Putting poverty at heart of Holyrood election campaign

Dr Gerry Mooney, a Senior Lecturer and Staff Tutor in Social Policy and Criminology in Scotland, co-edited and co-authored Poverty in Scotland 2016, a new and updated 'state of the nation' report. 

A unique collaboration between The OU in Scotland, Child Poverty Action Group (CPAG) in Scotland, Glasgow Caledonian University and the Poverty Alliance, it sets out how key tools, like social security, fair work, education and local government, could be used by the Scottish Parliament to transform Scotland toward a poverty-free country.

Launched at The OU in Scotland's office prior to the Scottish Parliament 2016 election period, representatives from all five of Holyrood's political parties gave responses: Cabinet Secretary for Social Justice, Communities and Pensioners' Rights Alex Neil (SNP); Scottish Green Party co-convenor Patrick Harvie MSP; Scottish Labour Party MSP Ken Macintosh; election candidates Alex Cole-Hamilton (Scottish Liberal Democrats) and Iain McGill (Scottish Conservatives). 

Dr Mooney is pictured, far left, with the book editors and contributing authors at the launch.

Poverty in Scotland 2016 report launch photo

Solving crime through social media

Dr Hayley Ness (pictured far right) is a Lecturer and Staff Tutor for Psychology in Scotland, and member of The OU's Forensic Cognition Research Group. An applied cognitive psychologist, her main areas of interest and expertise include face recognition and perception, facial composite construction and eyewitness memory, plus more general aspects of memory, visual evidence and juror decision-making.

She is interested in research that impacts on policy and/or aims to improve police investigations. 

At an OU OpenMinds talk at Glasgow's Mitchell Library in Spring 2016, How can we solve crime? with a key focus on the role of citizens, Dr Ness spoke of her research into the way the public and police engage with social media. She is working with policing partners to better understand the use of social media in policing, both in terms of engagement with the public and the impact of citizen identifications on Facebook. 

Recent papers Dr Ness has contributed to include Are two views better than one? Investigating three-quarter view composites, published in a special issue of the Journal of Forensic Practice on facial composites.

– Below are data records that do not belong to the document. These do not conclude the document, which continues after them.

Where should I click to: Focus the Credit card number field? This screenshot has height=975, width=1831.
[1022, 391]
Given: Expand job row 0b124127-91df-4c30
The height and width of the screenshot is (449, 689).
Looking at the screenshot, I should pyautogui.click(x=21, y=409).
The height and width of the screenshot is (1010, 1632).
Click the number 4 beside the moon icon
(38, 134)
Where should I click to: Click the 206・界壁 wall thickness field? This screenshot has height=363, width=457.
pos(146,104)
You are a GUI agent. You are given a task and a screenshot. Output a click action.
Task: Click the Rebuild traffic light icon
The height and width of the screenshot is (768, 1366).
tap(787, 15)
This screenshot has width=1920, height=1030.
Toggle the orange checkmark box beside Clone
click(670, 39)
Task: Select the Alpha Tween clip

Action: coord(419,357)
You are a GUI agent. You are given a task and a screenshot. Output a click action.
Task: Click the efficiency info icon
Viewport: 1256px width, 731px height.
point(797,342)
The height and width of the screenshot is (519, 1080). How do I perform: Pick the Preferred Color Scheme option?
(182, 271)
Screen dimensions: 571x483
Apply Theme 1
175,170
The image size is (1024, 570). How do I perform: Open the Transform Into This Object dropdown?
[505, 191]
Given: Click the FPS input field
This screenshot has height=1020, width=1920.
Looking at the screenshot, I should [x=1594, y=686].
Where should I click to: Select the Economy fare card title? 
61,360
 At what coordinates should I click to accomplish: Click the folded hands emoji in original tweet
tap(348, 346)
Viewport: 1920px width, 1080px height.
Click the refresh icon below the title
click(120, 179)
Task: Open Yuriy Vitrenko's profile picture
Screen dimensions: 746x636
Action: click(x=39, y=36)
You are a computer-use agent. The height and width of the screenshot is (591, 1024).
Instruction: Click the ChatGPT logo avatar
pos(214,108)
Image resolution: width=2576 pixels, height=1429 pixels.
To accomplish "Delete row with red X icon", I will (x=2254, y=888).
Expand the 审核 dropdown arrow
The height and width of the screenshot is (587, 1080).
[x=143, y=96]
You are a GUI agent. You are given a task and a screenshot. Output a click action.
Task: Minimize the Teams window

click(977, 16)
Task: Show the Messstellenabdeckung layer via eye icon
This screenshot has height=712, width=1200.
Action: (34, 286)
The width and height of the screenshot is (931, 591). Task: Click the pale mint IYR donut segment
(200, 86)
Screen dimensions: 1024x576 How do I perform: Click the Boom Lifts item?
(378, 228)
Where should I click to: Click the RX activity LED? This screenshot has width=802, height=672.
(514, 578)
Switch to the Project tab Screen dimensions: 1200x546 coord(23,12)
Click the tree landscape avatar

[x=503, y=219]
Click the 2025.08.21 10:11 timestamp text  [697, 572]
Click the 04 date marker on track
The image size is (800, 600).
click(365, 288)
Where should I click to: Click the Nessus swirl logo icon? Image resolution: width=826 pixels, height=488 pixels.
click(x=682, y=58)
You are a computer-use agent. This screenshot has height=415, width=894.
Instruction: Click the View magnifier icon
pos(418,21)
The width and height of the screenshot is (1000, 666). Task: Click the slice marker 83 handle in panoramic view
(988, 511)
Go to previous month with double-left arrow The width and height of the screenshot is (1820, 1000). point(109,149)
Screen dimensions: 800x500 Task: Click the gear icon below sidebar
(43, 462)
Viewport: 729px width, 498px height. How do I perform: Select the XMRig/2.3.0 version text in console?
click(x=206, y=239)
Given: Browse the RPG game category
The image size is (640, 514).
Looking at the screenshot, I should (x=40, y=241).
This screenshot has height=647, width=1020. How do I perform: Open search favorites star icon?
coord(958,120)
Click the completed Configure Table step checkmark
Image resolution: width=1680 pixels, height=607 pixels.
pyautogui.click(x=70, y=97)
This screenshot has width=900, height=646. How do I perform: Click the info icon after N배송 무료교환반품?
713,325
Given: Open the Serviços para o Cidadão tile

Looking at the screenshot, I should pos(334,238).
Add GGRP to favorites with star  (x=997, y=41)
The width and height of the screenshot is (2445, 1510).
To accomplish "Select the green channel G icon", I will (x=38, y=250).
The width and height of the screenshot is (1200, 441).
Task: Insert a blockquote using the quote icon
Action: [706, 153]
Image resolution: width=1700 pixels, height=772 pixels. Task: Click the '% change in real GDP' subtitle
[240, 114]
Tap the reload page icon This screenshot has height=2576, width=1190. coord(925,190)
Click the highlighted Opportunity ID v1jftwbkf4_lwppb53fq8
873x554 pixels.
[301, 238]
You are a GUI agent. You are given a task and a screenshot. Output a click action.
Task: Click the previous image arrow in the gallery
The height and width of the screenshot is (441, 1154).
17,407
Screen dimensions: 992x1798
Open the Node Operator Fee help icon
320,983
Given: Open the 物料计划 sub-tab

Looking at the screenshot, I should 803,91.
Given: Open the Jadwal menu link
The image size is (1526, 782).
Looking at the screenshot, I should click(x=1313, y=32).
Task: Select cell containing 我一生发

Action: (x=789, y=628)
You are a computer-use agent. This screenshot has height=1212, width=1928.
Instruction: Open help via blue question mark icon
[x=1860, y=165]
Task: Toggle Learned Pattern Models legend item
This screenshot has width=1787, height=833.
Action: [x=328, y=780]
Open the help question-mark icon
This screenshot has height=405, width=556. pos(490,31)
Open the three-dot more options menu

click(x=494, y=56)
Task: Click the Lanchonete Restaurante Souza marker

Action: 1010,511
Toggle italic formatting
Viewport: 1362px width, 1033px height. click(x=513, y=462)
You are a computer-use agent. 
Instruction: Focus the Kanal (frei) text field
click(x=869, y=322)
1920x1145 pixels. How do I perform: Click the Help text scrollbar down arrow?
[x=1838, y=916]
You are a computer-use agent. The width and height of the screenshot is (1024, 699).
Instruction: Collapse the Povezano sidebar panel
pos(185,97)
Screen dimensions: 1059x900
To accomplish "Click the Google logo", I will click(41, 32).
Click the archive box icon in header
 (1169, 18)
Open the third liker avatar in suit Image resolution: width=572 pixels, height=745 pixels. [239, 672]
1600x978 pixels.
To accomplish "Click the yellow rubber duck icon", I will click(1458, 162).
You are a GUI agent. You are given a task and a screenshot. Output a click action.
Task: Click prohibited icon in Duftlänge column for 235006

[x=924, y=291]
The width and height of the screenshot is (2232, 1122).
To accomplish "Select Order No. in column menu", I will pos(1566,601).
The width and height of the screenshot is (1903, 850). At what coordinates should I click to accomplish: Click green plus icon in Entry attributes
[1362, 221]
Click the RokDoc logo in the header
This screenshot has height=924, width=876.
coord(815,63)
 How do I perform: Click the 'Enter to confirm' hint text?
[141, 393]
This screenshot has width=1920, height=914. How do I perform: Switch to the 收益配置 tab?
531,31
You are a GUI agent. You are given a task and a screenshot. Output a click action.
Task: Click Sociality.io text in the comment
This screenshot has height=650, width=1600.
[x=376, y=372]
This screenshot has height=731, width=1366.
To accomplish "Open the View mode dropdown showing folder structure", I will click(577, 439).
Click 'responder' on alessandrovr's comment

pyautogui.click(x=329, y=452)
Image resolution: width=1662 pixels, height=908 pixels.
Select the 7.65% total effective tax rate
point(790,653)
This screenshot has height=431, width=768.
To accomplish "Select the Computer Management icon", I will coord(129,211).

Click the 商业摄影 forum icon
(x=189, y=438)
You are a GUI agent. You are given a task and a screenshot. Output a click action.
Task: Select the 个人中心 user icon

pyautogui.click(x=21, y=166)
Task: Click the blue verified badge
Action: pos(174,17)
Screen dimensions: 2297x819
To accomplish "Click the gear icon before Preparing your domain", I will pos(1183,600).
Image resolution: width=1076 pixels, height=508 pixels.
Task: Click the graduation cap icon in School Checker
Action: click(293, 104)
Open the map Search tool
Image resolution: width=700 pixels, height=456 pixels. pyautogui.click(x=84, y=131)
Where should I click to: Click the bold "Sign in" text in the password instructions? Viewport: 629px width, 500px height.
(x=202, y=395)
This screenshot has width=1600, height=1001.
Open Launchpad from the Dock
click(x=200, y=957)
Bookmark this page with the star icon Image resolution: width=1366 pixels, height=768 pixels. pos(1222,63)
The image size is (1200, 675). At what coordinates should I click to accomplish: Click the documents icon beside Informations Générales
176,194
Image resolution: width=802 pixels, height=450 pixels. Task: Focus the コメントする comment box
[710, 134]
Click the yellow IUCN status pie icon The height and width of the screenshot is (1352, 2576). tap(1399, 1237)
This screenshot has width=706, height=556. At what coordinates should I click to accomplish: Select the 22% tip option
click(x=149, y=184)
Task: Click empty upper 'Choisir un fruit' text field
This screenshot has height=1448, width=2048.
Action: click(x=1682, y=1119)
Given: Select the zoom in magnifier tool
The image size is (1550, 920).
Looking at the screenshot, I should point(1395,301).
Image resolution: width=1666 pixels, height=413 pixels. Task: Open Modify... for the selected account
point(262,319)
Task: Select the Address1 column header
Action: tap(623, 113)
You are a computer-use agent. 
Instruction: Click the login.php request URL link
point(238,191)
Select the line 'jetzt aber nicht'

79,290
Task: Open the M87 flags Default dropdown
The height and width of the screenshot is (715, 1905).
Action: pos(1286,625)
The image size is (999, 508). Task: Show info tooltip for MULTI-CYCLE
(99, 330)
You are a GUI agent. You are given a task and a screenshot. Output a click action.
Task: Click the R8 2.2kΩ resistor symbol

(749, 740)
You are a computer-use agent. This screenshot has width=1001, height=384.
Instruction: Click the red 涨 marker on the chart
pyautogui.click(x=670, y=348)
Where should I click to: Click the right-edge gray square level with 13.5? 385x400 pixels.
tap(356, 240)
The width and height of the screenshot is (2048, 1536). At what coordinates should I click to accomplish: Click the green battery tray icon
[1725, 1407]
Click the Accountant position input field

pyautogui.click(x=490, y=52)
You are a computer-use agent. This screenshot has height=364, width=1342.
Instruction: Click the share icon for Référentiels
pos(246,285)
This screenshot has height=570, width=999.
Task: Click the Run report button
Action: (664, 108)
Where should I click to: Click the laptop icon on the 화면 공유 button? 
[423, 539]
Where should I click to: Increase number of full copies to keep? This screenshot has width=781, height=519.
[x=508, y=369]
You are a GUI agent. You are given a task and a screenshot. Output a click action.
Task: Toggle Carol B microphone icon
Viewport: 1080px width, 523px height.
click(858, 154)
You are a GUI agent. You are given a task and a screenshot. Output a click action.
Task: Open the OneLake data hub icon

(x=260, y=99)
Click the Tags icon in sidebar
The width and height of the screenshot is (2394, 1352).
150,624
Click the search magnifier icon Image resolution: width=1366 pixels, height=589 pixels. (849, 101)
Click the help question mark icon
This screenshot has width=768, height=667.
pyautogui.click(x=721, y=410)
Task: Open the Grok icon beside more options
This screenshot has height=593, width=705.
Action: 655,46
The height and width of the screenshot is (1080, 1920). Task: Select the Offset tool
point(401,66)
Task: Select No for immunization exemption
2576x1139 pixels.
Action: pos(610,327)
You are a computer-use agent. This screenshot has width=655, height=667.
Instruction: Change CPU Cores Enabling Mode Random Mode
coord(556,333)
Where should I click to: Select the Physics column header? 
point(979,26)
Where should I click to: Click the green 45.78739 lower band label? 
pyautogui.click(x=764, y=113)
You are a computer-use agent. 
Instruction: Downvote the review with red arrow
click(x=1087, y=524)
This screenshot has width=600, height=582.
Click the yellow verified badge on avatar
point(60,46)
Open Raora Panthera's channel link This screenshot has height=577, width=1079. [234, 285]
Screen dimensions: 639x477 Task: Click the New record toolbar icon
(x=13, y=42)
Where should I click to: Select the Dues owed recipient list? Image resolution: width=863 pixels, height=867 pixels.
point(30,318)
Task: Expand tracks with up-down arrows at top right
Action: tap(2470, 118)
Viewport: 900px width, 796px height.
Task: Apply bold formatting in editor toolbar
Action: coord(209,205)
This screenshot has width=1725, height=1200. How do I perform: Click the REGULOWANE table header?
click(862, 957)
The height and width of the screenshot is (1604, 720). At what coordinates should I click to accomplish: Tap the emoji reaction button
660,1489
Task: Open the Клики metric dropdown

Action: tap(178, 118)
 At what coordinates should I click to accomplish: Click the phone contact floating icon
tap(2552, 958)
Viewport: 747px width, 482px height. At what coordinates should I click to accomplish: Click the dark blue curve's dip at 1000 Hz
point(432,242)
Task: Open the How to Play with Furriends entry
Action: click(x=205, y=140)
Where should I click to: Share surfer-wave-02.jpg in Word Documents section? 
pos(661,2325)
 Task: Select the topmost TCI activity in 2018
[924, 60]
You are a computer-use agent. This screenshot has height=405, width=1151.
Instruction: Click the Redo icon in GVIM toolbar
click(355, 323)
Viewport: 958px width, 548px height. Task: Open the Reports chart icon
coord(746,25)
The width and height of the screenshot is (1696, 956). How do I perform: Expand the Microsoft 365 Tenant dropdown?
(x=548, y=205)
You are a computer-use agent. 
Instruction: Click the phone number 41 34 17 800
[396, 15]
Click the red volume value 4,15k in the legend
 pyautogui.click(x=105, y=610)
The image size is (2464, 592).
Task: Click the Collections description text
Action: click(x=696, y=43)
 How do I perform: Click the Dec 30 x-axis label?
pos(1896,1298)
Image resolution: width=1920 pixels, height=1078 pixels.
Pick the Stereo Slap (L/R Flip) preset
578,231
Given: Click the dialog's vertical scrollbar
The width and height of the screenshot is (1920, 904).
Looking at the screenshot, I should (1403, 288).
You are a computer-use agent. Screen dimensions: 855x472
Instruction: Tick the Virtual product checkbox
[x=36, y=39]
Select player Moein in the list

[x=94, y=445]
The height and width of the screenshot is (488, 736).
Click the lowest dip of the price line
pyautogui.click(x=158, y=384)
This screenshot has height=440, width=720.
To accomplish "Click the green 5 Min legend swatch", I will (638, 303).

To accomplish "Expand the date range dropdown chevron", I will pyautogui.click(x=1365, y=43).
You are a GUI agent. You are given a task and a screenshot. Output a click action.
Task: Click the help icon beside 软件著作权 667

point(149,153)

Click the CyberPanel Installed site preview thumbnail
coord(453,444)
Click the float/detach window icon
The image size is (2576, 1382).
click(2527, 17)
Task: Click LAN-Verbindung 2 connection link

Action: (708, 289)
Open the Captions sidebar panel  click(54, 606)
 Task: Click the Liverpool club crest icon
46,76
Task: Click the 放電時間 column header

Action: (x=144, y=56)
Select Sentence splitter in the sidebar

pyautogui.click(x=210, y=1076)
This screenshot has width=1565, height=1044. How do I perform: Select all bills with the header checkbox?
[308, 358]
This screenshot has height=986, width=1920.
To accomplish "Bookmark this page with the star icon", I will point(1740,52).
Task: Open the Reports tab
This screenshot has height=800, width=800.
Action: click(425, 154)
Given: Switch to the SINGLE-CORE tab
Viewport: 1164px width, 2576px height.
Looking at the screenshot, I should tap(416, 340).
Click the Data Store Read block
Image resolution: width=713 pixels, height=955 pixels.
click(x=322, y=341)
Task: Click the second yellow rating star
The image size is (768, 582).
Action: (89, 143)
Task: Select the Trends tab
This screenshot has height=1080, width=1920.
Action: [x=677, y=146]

Icelandic and Chilean volcanoes: being prepared for future eruptions

Dr Dave McGarvie, a Senior Science Lecturer and Staff Tutor in Scotland, is leading research into two Icelandic volcanoes and doing a Chilean study, via three Natural Research Council-funded PhD studentships with the Universities of Edinburgh and Hull. 

The unstudied Icelandic Tindfjallajökull volcano neighbours Eyjafjallajókull, which shut European airspace in 2010. Research aims to map Tindfjallajökull,and understand its eruptive history and gain an insight into past environmental change. 

Iceland’s largest historic eruption, in 1362 by Öraefajökull, produced a large ash cloud over the country and would have disrupted air travel. Still active, it contains Iceland’s highest land. This project aims to understand what happened, to improve prediction and mitigate the effects of future eruptions. 

A Dr McGarvie-led expedition found Quetrupillán (pictured left) in Chile has produced large eruptions in recent centuries. Any repeat would threaten population centres. The study will examine potential hazards and inform future plans should unrest be detected.

Photo of Dr Elaine Moohan

Dr Elaine Moohan brings medieval music to our ears

Dr Elaine Moohan, Senior Lecturer and Staff Tutor in Music in Scotland, is bringing medieval music back to life by producing a performing edition of the 16th century music of fugitive Scottish priest and composer, Robert Johnson.

She is interpreting and transcribing the medieval notation used to write down Johnson’s works into modern-day notation, which involves producing scores from sets of individual partbooks. 

Dr Moohan won a research grant from the The Royal Society of Edinburgh to visit UK libraries - which have 36 of Johnston’s works in scattered manuscripts - to compile the volume.

Once published, it will enable schools and amateur and professional singing groups to perform the music, as well as being of interest to music scholars. 

Recent research by Dr Moohan also includes investigating the remaining fragments of medieval books from Glasgow Cathedral.